Le rôle du griot dans la transmission demeure. À travers les récits, la musique et les cérémonies familiales, il continue à assurer la continuité de l’histoire et des savoirs. Cependant, l’impact de cette transmission tend à s’affaiblir auprès des jeunes générations, davantage tournées vers les réseaux sociaux et ouvertes à des influences extérieures.

Le griot joue-t-il encore un rôle de médiateur social ou politique dans la société actuelle ? Ou cette fonction a-t-elle glissé vers d’autres figures d’autorité comme les marabouts, les journalistes ou les élus ?

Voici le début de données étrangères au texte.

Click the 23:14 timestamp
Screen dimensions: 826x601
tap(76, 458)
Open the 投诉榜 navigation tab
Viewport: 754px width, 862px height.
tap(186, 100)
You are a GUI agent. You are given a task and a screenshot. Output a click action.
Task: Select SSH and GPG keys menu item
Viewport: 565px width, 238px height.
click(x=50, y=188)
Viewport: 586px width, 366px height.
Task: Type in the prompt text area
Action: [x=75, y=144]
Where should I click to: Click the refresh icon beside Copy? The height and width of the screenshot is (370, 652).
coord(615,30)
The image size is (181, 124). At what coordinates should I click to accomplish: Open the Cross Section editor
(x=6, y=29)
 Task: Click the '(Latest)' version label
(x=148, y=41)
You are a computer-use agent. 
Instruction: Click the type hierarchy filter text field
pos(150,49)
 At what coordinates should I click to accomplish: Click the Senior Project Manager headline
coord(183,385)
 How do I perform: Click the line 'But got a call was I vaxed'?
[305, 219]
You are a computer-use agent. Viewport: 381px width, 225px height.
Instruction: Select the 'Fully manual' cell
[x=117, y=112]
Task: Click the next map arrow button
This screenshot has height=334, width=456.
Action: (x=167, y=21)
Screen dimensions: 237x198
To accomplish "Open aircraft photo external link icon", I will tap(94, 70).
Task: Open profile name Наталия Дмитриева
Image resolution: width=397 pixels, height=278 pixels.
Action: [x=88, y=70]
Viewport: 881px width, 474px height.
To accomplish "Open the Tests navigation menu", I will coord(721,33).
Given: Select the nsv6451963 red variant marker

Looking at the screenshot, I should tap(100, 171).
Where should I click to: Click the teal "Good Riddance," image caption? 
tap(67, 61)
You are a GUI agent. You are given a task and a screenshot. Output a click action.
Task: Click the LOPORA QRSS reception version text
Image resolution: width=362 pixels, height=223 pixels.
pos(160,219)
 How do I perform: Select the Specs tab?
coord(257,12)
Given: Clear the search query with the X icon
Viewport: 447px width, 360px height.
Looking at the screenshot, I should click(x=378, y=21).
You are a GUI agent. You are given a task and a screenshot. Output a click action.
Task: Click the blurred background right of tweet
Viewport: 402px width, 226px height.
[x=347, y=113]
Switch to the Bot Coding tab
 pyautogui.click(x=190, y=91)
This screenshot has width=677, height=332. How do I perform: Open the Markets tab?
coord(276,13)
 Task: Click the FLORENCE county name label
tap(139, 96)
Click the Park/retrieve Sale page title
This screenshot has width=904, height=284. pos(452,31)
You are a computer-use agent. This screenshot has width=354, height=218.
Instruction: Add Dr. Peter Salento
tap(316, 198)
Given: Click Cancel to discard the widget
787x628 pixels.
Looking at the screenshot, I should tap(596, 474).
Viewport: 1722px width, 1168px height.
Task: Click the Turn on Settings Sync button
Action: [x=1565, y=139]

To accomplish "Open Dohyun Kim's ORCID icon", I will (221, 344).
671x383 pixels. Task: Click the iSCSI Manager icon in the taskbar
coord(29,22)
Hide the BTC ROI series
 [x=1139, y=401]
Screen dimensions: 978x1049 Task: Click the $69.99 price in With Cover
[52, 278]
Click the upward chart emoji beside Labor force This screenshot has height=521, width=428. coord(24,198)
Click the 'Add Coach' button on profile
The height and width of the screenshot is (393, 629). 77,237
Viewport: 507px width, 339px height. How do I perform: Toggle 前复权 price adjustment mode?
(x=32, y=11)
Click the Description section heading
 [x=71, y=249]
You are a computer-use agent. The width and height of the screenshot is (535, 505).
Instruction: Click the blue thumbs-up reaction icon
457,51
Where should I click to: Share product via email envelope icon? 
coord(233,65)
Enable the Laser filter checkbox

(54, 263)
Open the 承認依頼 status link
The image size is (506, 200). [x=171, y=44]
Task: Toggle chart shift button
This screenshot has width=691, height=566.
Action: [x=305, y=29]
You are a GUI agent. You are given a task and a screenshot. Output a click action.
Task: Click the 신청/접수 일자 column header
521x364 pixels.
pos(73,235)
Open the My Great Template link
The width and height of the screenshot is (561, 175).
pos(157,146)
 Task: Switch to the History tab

Il reste un médiateur social incontournable. La présence de marabouts, de journalistes ou d’élus n’a pas effacé son rôle. On retrouve des griots auprès des autorités religieuses ou dans les organes de presse, où ils interviennent comme communicateurs traditionnels. Leur parole continue à être écoutée et respectée dans les situations de médiation sociale ou politique.

Comment expliquer les tensions persistantes entre le prestige traditionnel du griot et les formes de stigmatisation sociale qu’il peut encore susciter dans certains milieux ?

Historiquement, ils appartenaient à une caste distincte. Aujourd’hui, certains individus qui n’appartiennent pas à cette caste revendiquent néanmoins cette fonction, par exemple en tant que chanteurs ou laudateurs. Cette situation crée une concurrence entre ceux qui sont légitimement héritiers de cette tradition et ceux qui tentent d’y accéder sans disposer de la légitimité sociale et historique.

Cette rivalité engendre des tensions et nourrit parfois des discours stigmatisants, réduisant le griot à une figure intéressée, manipulatrice ou opportuniste. Pourtant, la fonction, dans sa dimension authentique, conserve tout son prestige et continue de représenter une force de cohésion et de transmission dans la société sénégalaise.